QUESTIONS À… Augustin Fragnière*, directeur adjoint du Centre de compétences en durabilité de l’Université de Lausanne
La compensation carbone peut-elle être une solution à la crise climatique ?
Non, car compenser signifie financer des projets de réduction des émissions ou de séquestration ailleurs au lieu de réduire ses propres émissions, or le climat ne fonctionne pas sur le principe des vases communicants. D’ici 2050, nous devons tous cesser complètement d’émettre du CO2, et nous ne pouvons pas payer pour que d’autres le fassent à notre place. La compensation carbone est un moyen de continuer notre mode de vie très émetteur tout en soulageant notre conscience. Elle est parfois comparée au trafic d’indulgences au Moyen Âge, où les riches payaient cher pour racheter leurs péchés.
L’Ademe préconise pourtant de choisir des projets de compensation labellisés.
Si l’on choisit de compenser, il faut le faire bien.

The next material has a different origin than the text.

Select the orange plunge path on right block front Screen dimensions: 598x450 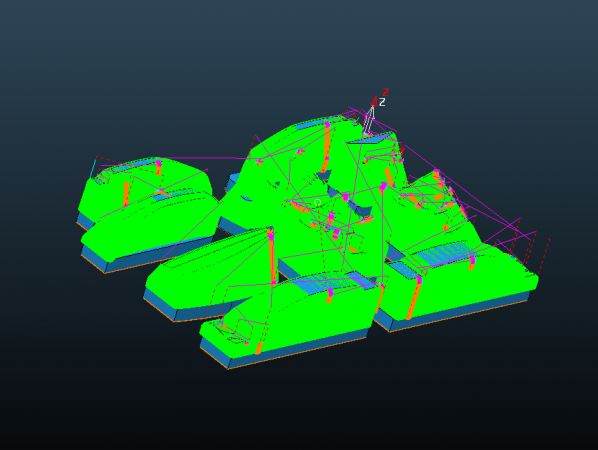[x=413, y=299]
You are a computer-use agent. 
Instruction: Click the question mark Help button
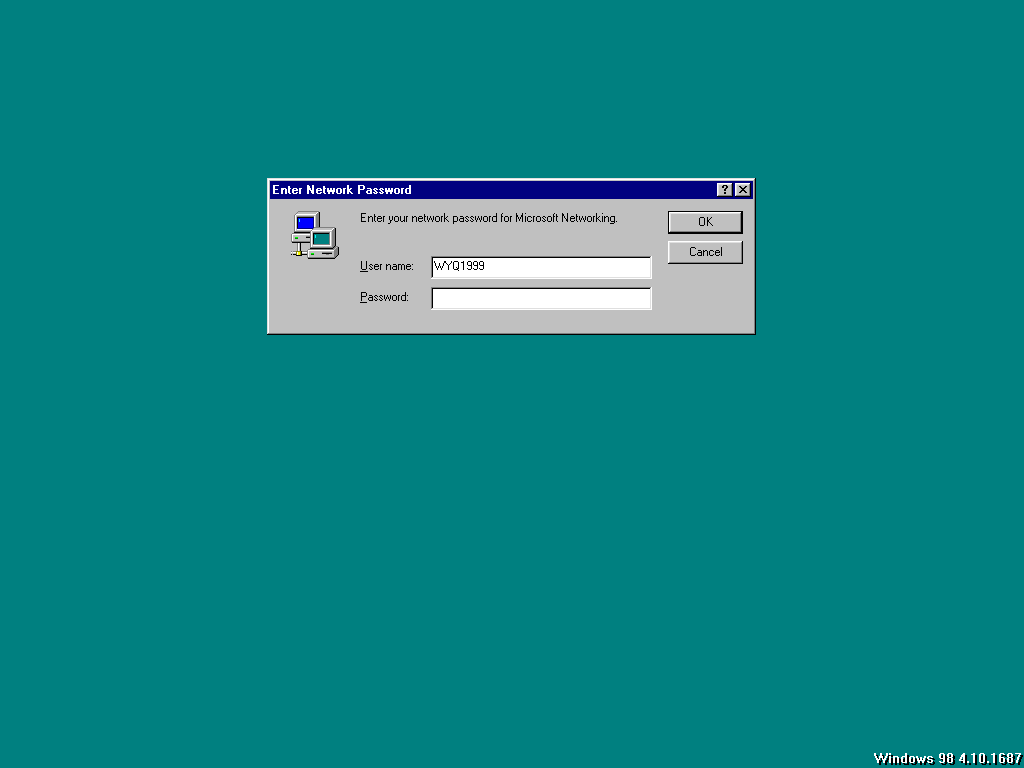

Il existe deux marchés de la compensation. L’un est institutionnalisé dans le cadre de l’accord de Paris, il garantit des critères de qualité des crédits carbone mis sur le marché. L’autre est un marché volontaire, qui s’adresse aux entreprises et aux particuliers : il n’est pas du tout régulé, et la qualité des projets soutenus est variable. Des labels comme le Gold Standard ont donc une utilité : ils garantissent l’intégrité environnementale des projets.
Quelles autres pistes sont plus crédibles ?
Il y en a beaucoup. Le cabinet Carbone 4 propose par exemple la Net Zéro Initiative, un référentiel qui contient trois modalités d’action : réduire ses émissions directes et indirectes en rénovant les bâtiments, en sortant des énergies fossiles… ; aider les autres à réduire les leurs notamment par la finance climatique, qui n’est pas de la compensation ; augmenter les puits de carbone en plantant des arbres et en changeant de pratiques agricoles, etc.
* Auteur de La Compensation carbone : illusion ou solution ? (PUF)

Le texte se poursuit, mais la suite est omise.